A lower prevalence of FLC escape was reported by two further studies: Caillon et al. [930] reported that 3% (9/267) of IIMM patients enrolled in the IFM 2009 trial relapsed with FLC escape, and a German group reported an incidence of 2.46% (10/407) for MM patients treated at a single institution between 2004 and 2007. Kühnemund et al. [386] reviewed clinical symptoms that were present at FLC escape, and found that renal impairment was a common feature, being present in 50% of cases. As renal impairment is associated with significant morbidity and mortality (Chapter 26), it is important to identify FLC escape early, and thus avoid serious complications. Typical examples that demonstrate the use of sFLC measurements to provide early detection of FLC escape are described in the clinical case below and in a recent publication [869].

Insight into the mechanism of FLC escape has been proposed by Ayliffe et al. [367][368], who identified dual plasma cell clones in a proportion of patients with IIMM, with some cells expressing intact immunoglobulin (with or without FLC co-expression) and others expressing FLC alone. Disease relapse may be associated with the selective outgrowth of one of the clones, influenced by a combination of factors, including the tumour microenvironment and the patient’s treatment regimen (Chapter 19). In line with this, a number of researchers have proposed that FLC escape has become a more frequent occurrence with modern and more aggressive chemotherapy [383][386].

Another form of disease relapse, termed clonal change, was proposed by Hobbs et al. [382] and describes an alteration in the relative proportions of intact immunoglobulins and FLCs produced.

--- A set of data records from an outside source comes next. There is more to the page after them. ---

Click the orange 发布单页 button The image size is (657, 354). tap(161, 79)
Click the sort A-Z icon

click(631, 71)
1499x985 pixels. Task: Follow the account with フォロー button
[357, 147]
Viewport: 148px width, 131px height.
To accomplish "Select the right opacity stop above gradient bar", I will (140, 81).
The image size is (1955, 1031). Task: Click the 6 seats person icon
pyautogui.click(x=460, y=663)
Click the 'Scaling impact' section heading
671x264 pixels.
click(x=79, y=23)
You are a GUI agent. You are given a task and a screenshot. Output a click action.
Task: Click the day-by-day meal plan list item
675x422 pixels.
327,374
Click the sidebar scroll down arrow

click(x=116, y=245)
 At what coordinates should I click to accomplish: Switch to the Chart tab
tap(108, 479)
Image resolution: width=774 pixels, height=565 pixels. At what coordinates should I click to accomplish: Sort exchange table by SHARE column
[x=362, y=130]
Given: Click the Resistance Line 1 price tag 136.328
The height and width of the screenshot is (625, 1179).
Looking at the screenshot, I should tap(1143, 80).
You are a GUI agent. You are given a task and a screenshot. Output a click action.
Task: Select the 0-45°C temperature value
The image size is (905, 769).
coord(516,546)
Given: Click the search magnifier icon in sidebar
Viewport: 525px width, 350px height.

Such changes are consistent with evolving tumour cell clones during the course of disease, and are demonstrated for an IgAκ MM patient in Figure 18.2. Zamarin et al. [388] studied the incidence of changes in monoclonal protein type at relapse or disease progression in MM patients who had achieved a complete response (CR) after an autologous stem cell transplant (ASCT). A total of 54% (29/54) of IIMM patients had a change in their monoclonal protein type at relapse or progression of disease (Chapter 19). These observations highlight the importance of using both FLC and intact immunoglobulin measurements to monitor disease progression.

Clinical case history 1

An IgGκ multiple myeloma patient exhibiting FLC escape [389].

A 62-year-old male was diagnosed with MM (ISS stage I, del 13q14) in February 2010. SPE identified a monoclonal protein of 23.8 g/L (Figure 18.3A), which was typed by sIFE as an IgGκ (Figure 18.3B). κ sFLCs were 178 mg/L. A bone marrow biopsy indicated 35% plasma cells (Figure 18.3C), and multiple costal fractures were present.

After induction therapy with VTD (bortezomib, thalidomide, dexamethasone), the patient received high-dose therapy and an autologous peripheral blood stem cell transplant (PBSCT) and achieved a complete remission (negative sIFE and a normal κ/λ sFLC ratio). Two years later, κ sFLCs rapidly increased to a maximum of 13,900 mg/L, whilst SPE remained negative (Figure 18.3F) with a trace of the IgGκ visible by IFE. At this time, the patient was anaemic (10.8 g/dL) and bone marrow plasma cells were 90% (Figure 18.3G), consistent with FLC escape. The patient was treated with VCD (bortezomib, cyclophosphamide, dexamethasone) and a second autologous PBSCT, followed by VD consolidation therapy. The patient achieved a complete remission (normal bone marrow aspirate, negative sIFE and normal sFLCs: κ 15.5 mg/L). Seven months later, disease relapse was associated with an increase in κ sFLCs to 2820 mg/L whilst SPE remained negative and a bone marrow biopsy revealed 40% plasma cells. Treatment with Rd (lenalidomide, dexamethasone) was commenced and the patient remains in complete remission, 10 months later.

This case demonstrates that monitoring with sFLCs allows early detection and monitoring of FLC escape.